(Saved data entries)
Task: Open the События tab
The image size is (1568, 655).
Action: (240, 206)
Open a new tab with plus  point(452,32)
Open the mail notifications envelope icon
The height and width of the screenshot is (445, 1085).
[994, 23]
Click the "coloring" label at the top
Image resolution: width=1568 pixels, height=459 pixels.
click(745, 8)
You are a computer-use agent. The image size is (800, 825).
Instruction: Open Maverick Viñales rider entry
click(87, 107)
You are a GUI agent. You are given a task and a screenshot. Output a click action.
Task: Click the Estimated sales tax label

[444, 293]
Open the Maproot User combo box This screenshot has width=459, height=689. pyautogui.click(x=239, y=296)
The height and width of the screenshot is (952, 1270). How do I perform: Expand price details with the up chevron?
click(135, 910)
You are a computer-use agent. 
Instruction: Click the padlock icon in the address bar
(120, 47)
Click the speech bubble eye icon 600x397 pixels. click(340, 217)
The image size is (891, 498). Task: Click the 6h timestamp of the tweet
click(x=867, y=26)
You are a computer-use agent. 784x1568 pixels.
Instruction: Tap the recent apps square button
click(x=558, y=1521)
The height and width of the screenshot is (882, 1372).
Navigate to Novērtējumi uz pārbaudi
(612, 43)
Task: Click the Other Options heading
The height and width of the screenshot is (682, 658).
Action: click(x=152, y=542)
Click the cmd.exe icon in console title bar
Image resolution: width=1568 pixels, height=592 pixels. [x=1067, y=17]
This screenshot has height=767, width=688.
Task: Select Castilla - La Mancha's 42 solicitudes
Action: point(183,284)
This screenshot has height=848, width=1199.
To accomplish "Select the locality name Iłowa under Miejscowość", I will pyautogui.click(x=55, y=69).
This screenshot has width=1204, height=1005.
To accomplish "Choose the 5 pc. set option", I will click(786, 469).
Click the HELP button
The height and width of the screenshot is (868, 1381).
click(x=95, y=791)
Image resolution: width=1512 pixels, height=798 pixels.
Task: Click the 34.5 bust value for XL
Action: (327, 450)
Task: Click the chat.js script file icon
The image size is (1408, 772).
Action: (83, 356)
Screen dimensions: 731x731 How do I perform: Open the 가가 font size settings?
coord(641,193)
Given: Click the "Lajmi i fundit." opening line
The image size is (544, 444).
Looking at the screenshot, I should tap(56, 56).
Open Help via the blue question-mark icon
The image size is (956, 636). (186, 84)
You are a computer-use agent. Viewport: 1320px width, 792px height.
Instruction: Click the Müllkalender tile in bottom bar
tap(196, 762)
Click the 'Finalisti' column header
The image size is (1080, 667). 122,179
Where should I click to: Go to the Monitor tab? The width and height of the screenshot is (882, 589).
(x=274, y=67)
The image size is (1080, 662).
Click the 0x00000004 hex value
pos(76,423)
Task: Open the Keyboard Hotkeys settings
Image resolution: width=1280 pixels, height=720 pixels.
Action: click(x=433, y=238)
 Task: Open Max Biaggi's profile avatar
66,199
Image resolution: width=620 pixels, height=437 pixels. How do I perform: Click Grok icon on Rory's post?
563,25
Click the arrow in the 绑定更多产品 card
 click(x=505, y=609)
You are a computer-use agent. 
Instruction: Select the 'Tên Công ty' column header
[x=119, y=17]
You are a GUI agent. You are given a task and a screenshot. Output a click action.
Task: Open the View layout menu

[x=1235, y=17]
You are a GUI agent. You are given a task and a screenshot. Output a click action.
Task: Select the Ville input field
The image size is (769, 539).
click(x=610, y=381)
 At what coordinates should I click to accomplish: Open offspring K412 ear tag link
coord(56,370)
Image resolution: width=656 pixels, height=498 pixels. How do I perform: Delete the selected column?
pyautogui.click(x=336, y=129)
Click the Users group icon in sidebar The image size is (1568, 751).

## Your assignment
Write out, exactly as given, the line containing "Task: Select the Ville input field" and every line after it to the end of the records. Include nothing else.

## Response box
Task: Select the Ville input field
The image size is (769, 539).
click(x=610, y=381)
 At what coordinates should I click to accomplish: Open offspring K412 ear tag link
coord(56,370)
Image resolution: width=656 pixels, height=498 pixels. How do I perform: Delete the selected column?
pyautogui.click(x=336, y=129)
Click the Users group icon in sidebar The image size is (1568, 751).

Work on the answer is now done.